-- TEXT EXTRACT start --

JD: What was that for?

HW: Well, it’s a trade secret, but . . .

JD: Oh, go on, tell us.

HW: I used to be able to get the picture, mean a cutting or anything- I’ve still got the stuff upstairs, but it’s not working- put it on a screen with curtains, behind curtains and I’d got a biscuit tin with a lens I’d bought, bought for six quid off a lens works in Birmingham. It only cost me six quid, which projects it onto a glass screen in a frame with tracing paper on it and it projects this thing onto the tracing paper and so if you want to (?……) anything you put it up there on the back screen, it goes through the lens onto the tracing paper and you can. Why am I telling you this-

JD: Harry this is fascinating.

HW: I’ve got a heap of photographs upstairs as well, that I’m going to burn them at the first-

JD: No, don’t you do that! I think it’s very important we show these processes.

HW: No. you don’t give trade secrets away, not-

JD: Well does it matter now, because it’s part of the history of how things developed and part of the history of how it all happened?

-- TEXT EXTRACT end --

REQUIRED TASK: Reproduce the interview transcript starting at "JD: What was" and ending at "show these processes.", swapping "tracing paper" for "frosted paper".

-- COLLECTED MATERIAL start --

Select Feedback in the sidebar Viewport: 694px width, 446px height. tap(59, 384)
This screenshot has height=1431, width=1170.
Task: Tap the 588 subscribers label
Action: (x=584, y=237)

-- COLLECTED MATERIAL end --

WRITTEN SOLUTION:
JD: What was that for?

HW: Well, it’s a trade secret, but . . .

JD: Oh, go on, tell us.

HW: I used to be able to get the picture, mean a cutting or anything- I’ve still got the stuff upstairs, but it’s not working- put it on a screen with curtains, behind curtains and I’d got a biscuit tin with a lens I’d bought, bought for six quid off a lens works in Birmingham. It only cost me six quid, which projects it onto a glass screen in a frame with frosted paper on it and it projects this thing onto the frosted paper and so if you want to (?……) anything you put it up there on the back screen, it goes through the lens onto the frosted paper and you can. Why am I telling you this-

JD: Harry this is fascinating.

HW: I’ve got a heap of photographs upstairs as well, that I’m going to burn them at the first-

JD: No, don’t you do that! I think it’s very important we show these processes.